An improved cell isolation technique for studying intracellular Ca(2+) homeostasis in neurones of the cochlear nucleus.

Neurones isolated from various parts of the brain are used extensively for electrophysiological and immuncytochemical studies, as well as to investigate their Ca(2+) homeostasis. In this work we report on an isolation technique that yielded neurones suitable for functional studies targeting the investigation of their Ca(2+) handling mechanisms. The cell isolation involved enzymatic dissociation with combined collagenase/pronase treatment and gentle mechanical trituration.
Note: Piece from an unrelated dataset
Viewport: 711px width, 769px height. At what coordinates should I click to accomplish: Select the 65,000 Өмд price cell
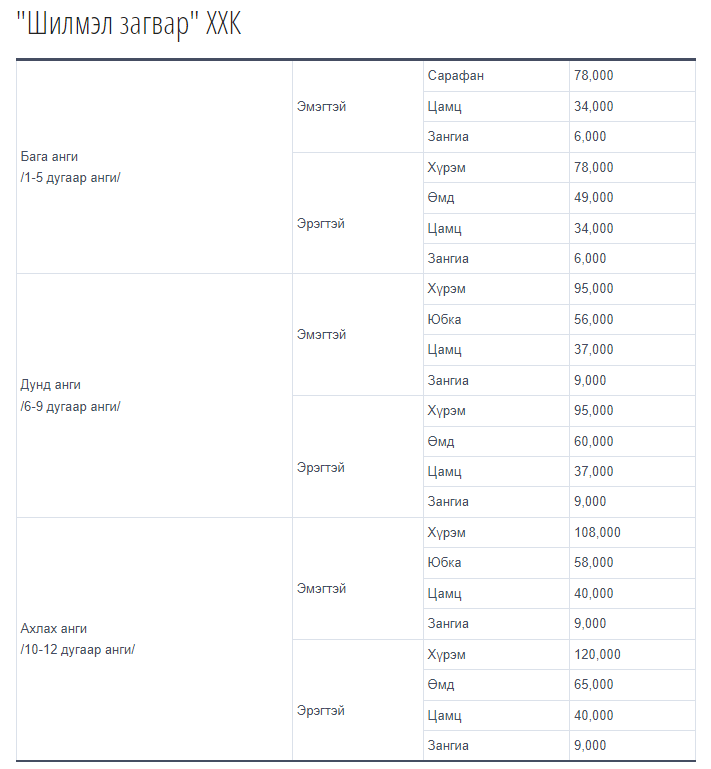click(633, 685)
At the end of the isolation the cells were incubated in a cell culture incubator (CO2 concentration = 5.1%) at 37 degrees C in Dulbecco's modified Eagle's medium (DMEM) supplemented with 10% heat-inactivated horse serum. The vitality of the isolated cells was indicated by their low intracellular Ca(2+) concentrations (17.2 +/- 0.5 nM; n = 38) and by their ability to produce large Ca(2+) transients on depolarization. These Ca(2+) transients were rapidly terminated and the resting intracellular Ca(2+) concentration was quickly restored proving that isolation did not compromise the Ca(2+) homeostatic mechanisms of the nerve cells. The technique allowed reliable, long (45-60 min) and reproducible measurements of Ca(2+) currents on these neurones as well as the recording of their intracellular Ca(2+) concentration. Our results indicate that incubation in DMEM with horse serum markedly increases the number of surviving neurones after the enzyme treatment, and their Ca(2+) homeostasis can be studied for significantly longer periods of time.